Philippe Malizard : Cette cellule est composée de représentants de la Direction régionale des finances publiques, de la DIRECCTE, de la Direction régionale de la Banque de France, de l’URSSAF, de services d’information, de la Cour d’appel, mais aussi de représentants des préfectures de département. Le Conseil régional du Centre y est aussi représenté.
Peuvent également être sollicités, en fonction des dossiers abordés, des sous-préfets, des opérateurs publics (OSEO, CDC, FSI Régions, UbiFrance…).
Lors de ces réunions, nous échangeons sur chaque cas d’entreprise qui est suivi par un référent clairement identifié. Les entreprises disparaissent de notre tableau de suivi, soit lorsque nous leur avons apporté une solution effective, soit, malheureusement, lorsqu’elles se retrouvent en liquidation judiciaire. Dans ce dernier cas, je peux être aussi sollicité pour rechercher un repreneur.
Actuellement, nous avons identifié dans la région près de 80 entreprises présentant des difficultés. Mais ce chiffre est sans doute sous-estimé car les chefs d’entreprises hésitent à évoquer leurs difficultés. Or, ils ne doivent pas attendre car ¾ des entreprises ayant alerté suffisamment tôt les services de l’Etat ont vu leur situation se redresser. A l’inverse, ¾ des entreprises qui ont été placées en redressement judiciaire terminent en liquidation.
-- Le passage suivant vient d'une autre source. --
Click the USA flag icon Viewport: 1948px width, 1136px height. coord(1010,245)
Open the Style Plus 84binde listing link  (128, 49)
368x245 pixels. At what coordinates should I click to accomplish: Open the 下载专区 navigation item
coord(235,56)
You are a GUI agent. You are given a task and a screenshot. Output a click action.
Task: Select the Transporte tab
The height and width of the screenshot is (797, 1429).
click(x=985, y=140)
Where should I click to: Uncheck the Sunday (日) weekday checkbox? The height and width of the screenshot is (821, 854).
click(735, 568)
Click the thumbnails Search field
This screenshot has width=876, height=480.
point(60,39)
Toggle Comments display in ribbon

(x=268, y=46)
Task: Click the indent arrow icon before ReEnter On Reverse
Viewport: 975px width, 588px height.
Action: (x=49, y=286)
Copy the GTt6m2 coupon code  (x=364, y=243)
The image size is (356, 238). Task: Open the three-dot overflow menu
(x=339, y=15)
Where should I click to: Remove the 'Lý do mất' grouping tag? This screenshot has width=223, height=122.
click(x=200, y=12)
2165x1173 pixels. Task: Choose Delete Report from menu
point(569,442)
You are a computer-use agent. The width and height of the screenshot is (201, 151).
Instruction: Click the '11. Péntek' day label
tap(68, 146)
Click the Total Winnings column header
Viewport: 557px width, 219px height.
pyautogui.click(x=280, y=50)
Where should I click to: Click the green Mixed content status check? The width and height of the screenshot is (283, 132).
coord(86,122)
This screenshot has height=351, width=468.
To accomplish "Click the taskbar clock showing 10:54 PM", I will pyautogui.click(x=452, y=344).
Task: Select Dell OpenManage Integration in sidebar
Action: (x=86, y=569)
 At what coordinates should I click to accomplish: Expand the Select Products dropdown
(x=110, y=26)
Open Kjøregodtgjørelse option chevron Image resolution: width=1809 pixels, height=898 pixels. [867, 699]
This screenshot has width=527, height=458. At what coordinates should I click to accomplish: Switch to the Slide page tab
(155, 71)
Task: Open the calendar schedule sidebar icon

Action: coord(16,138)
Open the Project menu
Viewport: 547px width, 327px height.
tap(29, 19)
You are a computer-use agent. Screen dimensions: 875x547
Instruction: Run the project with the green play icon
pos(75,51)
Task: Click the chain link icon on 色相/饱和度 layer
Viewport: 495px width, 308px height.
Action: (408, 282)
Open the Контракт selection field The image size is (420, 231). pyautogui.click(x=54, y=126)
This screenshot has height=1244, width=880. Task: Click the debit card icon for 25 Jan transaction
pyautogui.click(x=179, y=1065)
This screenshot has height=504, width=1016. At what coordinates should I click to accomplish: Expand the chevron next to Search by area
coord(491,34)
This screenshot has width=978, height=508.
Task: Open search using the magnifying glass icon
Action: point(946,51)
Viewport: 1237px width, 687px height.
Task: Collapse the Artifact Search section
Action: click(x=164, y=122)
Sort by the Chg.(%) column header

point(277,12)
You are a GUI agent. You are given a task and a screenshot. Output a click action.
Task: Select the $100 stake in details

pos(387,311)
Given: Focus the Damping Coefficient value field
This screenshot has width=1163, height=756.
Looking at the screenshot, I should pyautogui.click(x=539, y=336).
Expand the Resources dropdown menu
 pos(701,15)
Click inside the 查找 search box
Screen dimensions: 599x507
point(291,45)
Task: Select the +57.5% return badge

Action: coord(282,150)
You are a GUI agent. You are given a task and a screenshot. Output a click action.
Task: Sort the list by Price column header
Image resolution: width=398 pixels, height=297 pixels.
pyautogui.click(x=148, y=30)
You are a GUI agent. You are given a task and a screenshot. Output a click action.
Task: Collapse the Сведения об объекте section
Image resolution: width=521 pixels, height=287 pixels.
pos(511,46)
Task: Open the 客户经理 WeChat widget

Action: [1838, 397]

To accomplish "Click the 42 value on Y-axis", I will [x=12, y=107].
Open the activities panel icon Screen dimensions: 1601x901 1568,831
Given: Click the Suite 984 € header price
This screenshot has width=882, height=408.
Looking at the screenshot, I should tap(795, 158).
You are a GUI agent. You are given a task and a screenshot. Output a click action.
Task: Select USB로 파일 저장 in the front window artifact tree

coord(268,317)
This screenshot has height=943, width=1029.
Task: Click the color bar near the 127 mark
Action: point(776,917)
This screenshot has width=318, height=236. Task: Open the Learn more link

Direccte Infos : Quels sont les principaux écueils auxquels se heurtent les entreprises ?
P.M : Il s’agit pour beaucoup de problèmes conjoncturels liés au contexte économique actuel qui les conduit à se retrouver en surcapacité de production. Cela crée généralement des tensions financières, les banques pointant du doigt des fonds propres ou des garanties insuffisantes pour l’octroi de nouveaux prêts, voire le simple renouvellement d’une ligne de crédit.
Mais il peut s’agir aussi de relations difficiles avec un donneur d’ordre, voire d’incidents techniques. A titre d’exemple, une entreprise de salaison a rencontré un problème d’hygiène ce qui a entraîné le blocage de la chaîne de production. Mais ce type d’incident demeure toutefois marginal.
Direccte Infos : Parallèlement au dispositif national de médiation du crédit, certains acteurs économiques locaux initient eux-mêmes des dispositifs similaires faisant appel à des « tiers de confiance » pour aider des entreprises ayant des difficultés financières ?
P.M : Oui, et il semble souhaitable d’encourager ces initiatives dans chaque département. Dans l’Indre, l’association EGEE, composée de cadres et de dirigeants à la retraite, appuie bénévolement et gratuitement des PME, avec le concours d’anciens experts comptables, banquiers et cadres connaissant bien le secteur d’activité de chaque entreprise concernée. Et cela fonctionne ! Ces six derniers mois, EGEE 36 a ainsi aidé à sauver plus d’une demi-douzaine d’entreprises et 114 emplois. En Loir-et-Cher, la CGPME a créé une plate-forme d’aide aux entreprises qui repose essentiellement sur la mobilisation bénévole d’employeurs et d’experts locaux. Enfin, en Indre-et-Loire, un Groupement de Prévention Agréé devrait voir le jour dans les prochains mois. Mais là, le service proposé aux chefs d’entreprise sera facturé, à l’instar des procédures existantes de mandat ad’hoc et de conciliation diligentées par les Présidents des tribunaux de commerce.
Direccte Infos : Vous-même, êtes-vous habilité à négocier avec les établissements bancaires, les donneurs d’ordre, fournisseurs, créanciers, actionnaires d’une entreprise pour faire émerger une solution globale ?
P.M : Oui, c’est même l’une de mes principales missions. Je me suis récemment déplacé dans l’Indre pour rencontrer un employeur qui se heurtait au refus de financement d’un de ses banquiers. J’ai soumis le problème au directeur régional de la Banque de France lequel, en étroite concertation avec le directeur régional d’OSEO qui a accepté d’apporter la garantie que demandait la banque, a débloqué la situation et permis à cette entreprise de 70 salariés de rebondir.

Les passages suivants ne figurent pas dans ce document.